Physicians reluctant to apologize when things go wrong, study shows

By Greg Hamilton • Published: May 15th, 2017
Category: Health in a Heartbeat

As kids, many of us were taught to own up to our mistakes and to apologize to those we may have wronged. A new study indicates those important life lessons may have been lost on some of today’s physicians.

British researchers presented more than 300 primary care physicians at three locations with two hypothetical scenarios, one involving a delayed diagnosis of breast cancer and the other a breakdown in care coordination that led to a delayed response to patient symptoms. More than 70 percent of the responding physicians said they would provide the patient with only a limited or no apology, limited or no explanation or information, according to a report published in the journal BMJ Quality and Safety. More than half of the doctors said they would not volunteer an apology or would offer only a vague expression of regret.

The threat of a malpractice suit was a factor, with many physicians indicating it was likely the patient would take legal action. Some doctors said they would hesitate to talk about the circumstances out of uncertainty over whether their actions affected the patient’s outcome or the perceived seriousness of the problem.

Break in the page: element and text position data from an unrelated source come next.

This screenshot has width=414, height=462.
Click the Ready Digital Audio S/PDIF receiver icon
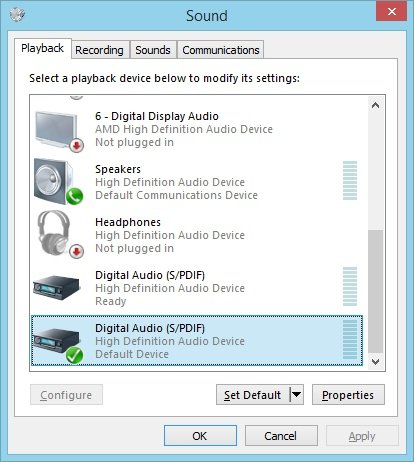[57, 288]
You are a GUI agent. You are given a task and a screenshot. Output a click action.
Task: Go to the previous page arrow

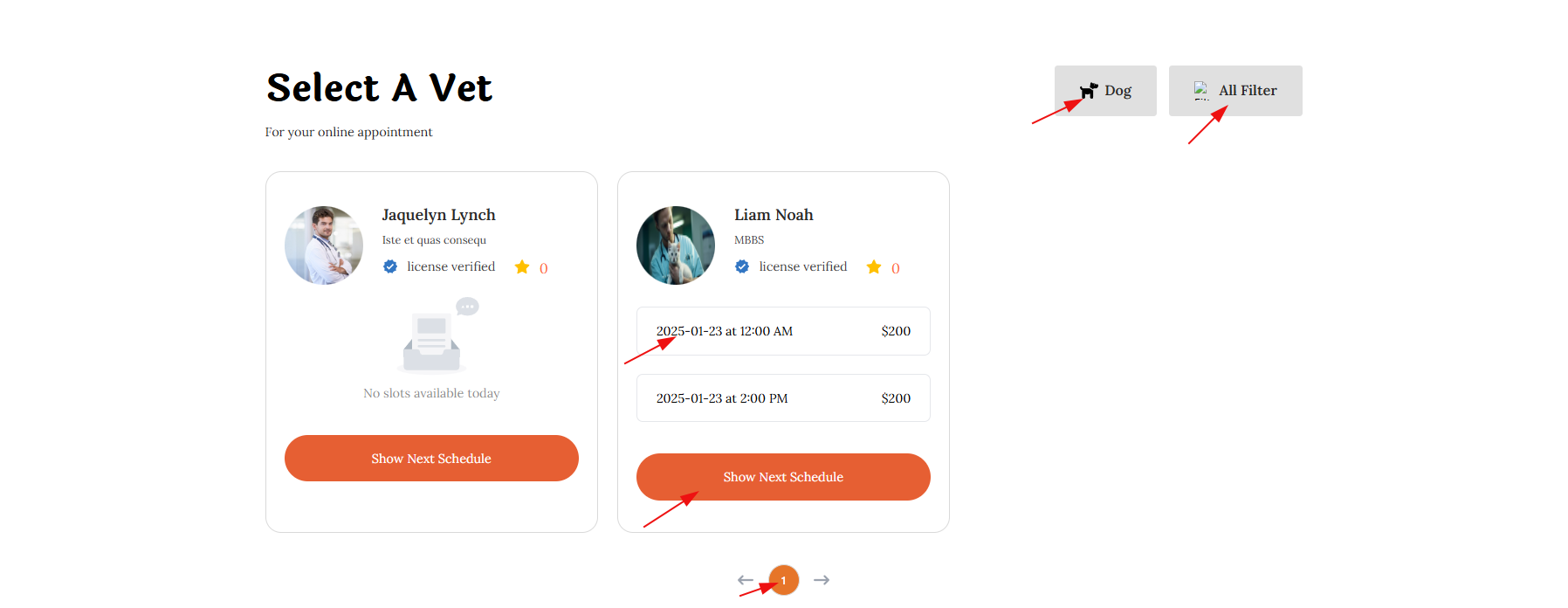[745, 580]
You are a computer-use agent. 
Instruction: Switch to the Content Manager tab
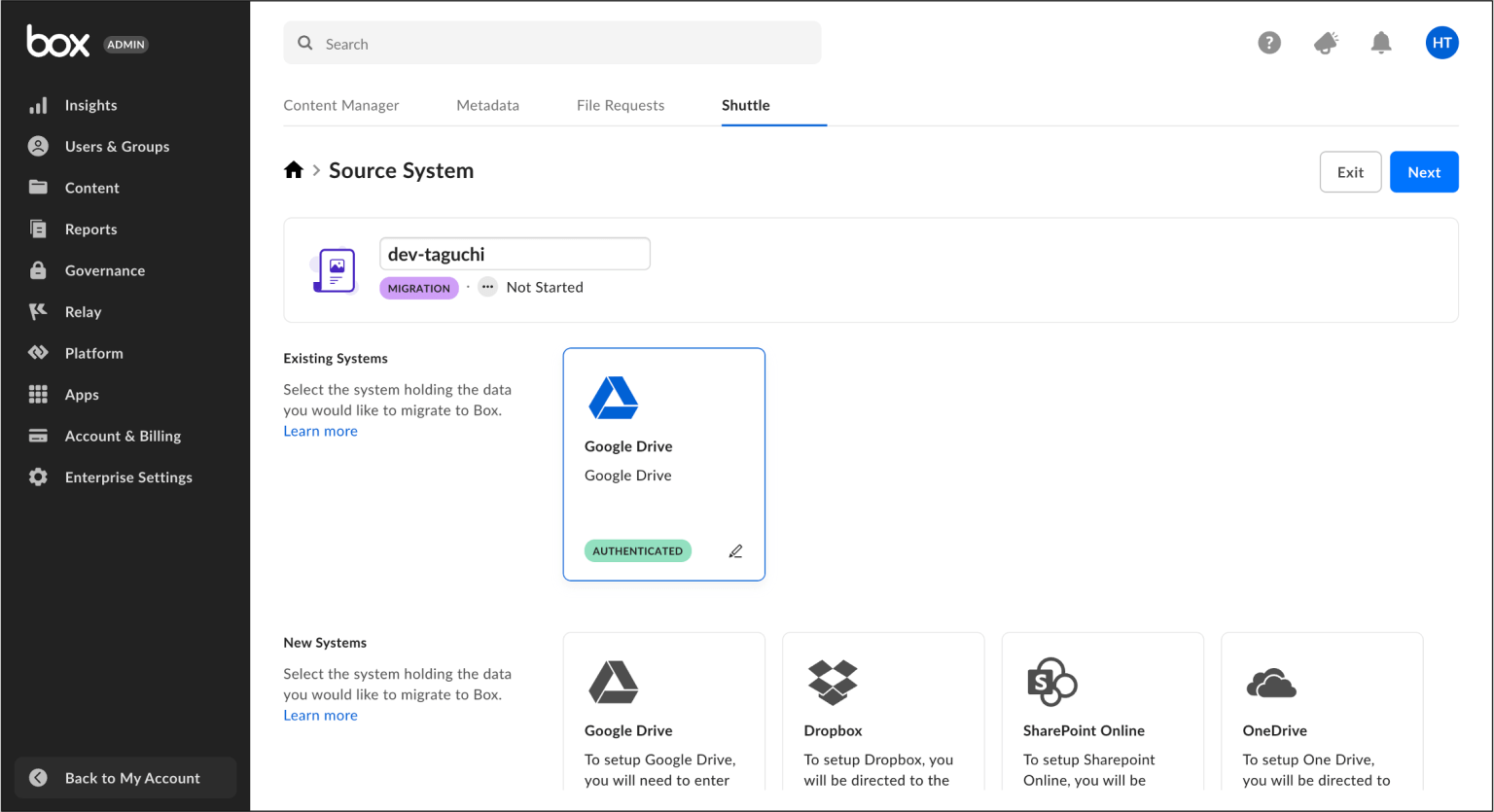click(x=340, y=104)
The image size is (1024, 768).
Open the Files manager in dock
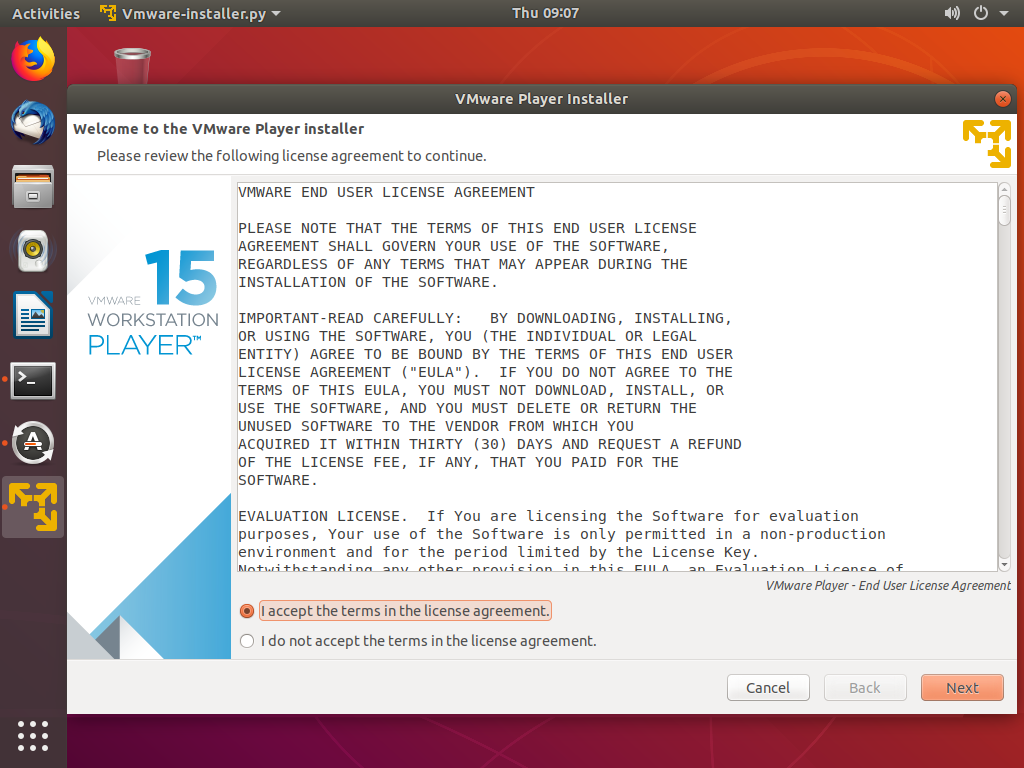(33, 187)
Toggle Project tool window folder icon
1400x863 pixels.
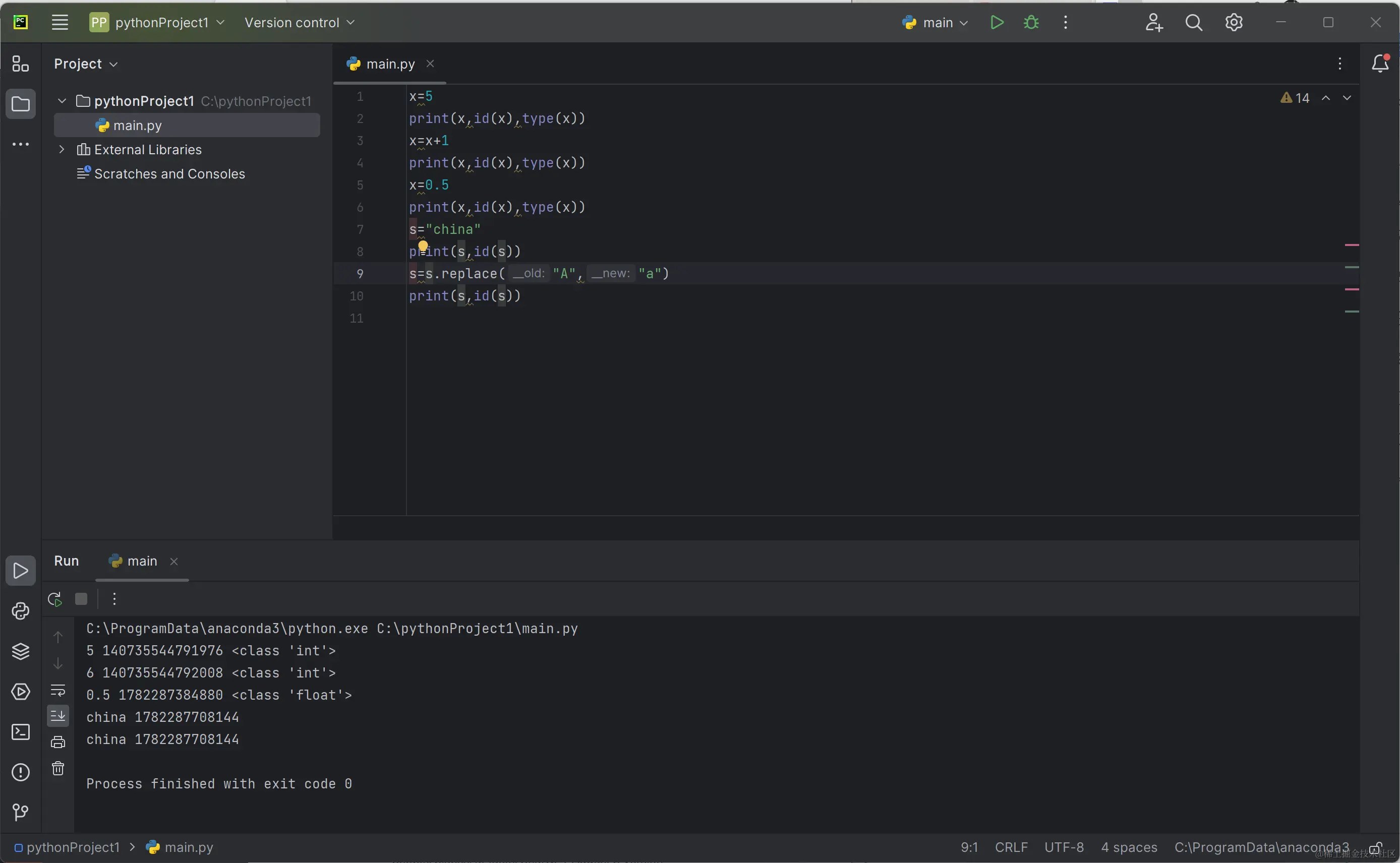coord(21,104)
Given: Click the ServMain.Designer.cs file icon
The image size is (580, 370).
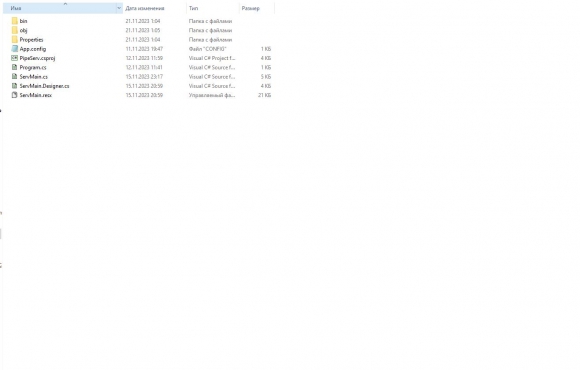Looking at the screenshot, I should click(x=14, y=85).
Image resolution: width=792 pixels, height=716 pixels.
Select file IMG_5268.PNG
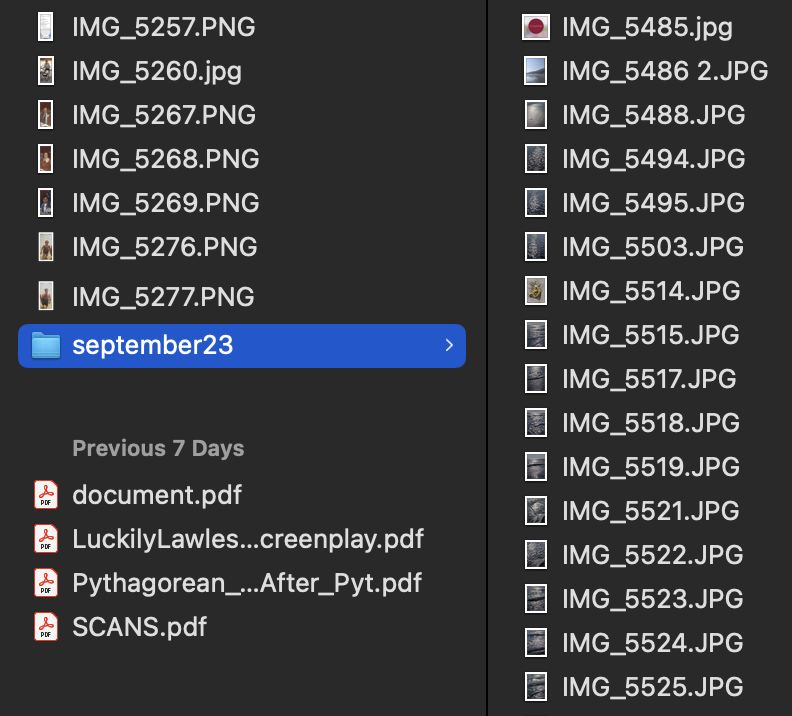pyautogui.click(x=165, y=159)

The researchers noted that full disclosure, including a statement of regret, an explanation of what occurred, acceptance of responsibility and commitment to prevent recurrences has been a standard for nearly a decade. They urged a greater focus on this from an institutional and training level. For patients, the message is that physicians are humans, too, and make mistakes like everyone else. But apologies may remain difficult to come by.